[Extracted records]
- - - - - - -

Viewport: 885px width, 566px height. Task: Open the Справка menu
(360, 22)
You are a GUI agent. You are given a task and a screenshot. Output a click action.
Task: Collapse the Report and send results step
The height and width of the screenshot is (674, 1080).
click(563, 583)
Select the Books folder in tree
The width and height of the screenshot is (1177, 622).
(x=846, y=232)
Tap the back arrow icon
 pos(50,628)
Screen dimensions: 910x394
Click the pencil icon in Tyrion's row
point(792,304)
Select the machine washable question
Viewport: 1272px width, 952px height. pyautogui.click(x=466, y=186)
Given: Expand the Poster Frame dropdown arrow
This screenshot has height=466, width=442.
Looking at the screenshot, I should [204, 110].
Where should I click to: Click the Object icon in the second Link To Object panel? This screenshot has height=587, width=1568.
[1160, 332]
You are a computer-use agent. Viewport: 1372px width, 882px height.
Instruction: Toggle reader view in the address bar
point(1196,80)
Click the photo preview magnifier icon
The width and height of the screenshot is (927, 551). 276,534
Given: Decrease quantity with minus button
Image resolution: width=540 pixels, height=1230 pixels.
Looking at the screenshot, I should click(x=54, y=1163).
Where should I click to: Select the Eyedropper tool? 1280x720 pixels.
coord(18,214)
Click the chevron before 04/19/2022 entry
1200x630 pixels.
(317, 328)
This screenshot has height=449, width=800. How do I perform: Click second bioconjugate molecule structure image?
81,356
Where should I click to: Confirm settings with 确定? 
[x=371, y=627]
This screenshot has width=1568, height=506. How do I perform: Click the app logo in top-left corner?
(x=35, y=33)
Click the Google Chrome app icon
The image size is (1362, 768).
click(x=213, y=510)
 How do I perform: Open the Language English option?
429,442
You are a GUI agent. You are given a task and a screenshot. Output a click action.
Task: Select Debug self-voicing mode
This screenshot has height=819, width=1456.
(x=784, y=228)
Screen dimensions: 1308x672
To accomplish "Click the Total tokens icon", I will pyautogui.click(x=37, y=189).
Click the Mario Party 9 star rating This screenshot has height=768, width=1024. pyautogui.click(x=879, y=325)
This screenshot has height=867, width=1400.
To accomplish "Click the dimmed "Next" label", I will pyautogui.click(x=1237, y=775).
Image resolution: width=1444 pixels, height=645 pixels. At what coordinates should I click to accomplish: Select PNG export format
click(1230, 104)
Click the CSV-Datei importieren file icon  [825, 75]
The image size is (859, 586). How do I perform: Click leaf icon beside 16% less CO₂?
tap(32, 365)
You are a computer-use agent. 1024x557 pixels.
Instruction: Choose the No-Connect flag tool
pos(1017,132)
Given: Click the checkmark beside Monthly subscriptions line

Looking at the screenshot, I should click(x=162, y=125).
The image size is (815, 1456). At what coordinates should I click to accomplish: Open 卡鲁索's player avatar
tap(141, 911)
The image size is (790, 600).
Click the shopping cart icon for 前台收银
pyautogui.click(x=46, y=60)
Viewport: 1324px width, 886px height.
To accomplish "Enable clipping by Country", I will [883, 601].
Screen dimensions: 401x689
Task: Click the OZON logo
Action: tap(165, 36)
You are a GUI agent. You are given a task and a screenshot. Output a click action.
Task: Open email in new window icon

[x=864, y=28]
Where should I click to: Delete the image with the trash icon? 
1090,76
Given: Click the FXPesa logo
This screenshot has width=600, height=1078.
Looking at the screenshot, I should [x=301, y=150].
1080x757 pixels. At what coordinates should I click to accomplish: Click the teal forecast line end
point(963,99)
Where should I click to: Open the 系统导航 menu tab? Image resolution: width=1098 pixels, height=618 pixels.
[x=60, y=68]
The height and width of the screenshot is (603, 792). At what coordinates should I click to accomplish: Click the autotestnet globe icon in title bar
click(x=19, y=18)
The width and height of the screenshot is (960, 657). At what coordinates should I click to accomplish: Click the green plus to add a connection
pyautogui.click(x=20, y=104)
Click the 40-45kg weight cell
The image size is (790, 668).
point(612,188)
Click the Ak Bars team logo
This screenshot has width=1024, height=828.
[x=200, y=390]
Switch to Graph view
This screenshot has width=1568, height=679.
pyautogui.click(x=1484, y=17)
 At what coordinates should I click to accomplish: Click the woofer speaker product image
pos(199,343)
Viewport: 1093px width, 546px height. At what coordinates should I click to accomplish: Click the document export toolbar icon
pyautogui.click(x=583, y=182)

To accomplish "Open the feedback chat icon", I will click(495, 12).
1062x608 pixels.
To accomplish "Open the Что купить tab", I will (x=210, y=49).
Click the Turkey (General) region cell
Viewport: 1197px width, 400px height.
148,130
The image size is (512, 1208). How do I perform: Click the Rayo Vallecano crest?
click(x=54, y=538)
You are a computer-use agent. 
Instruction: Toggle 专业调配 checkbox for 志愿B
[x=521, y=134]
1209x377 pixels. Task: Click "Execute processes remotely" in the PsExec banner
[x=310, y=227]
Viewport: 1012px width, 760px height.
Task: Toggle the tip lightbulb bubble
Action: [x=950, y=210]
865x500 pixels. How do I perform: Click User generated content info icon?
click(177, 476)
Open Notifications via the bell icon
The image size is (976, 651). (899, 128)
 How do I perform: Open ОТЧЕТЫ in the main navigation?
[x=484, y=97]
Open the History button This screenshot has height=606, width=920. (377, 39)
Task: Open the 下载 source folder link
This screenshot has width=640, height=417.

- - - - - - -

Give the lines again, exactly as they stand, from the beginning of the data through the line with "Task: Collapse the".

Your solution –
Viewport: 885px width, 566px height. Task: Open the Справка menu
(360, 22)
You are a GUI agent. You are given a task and a screenshot. Output a click action.
Task: Collapse the Report and send results step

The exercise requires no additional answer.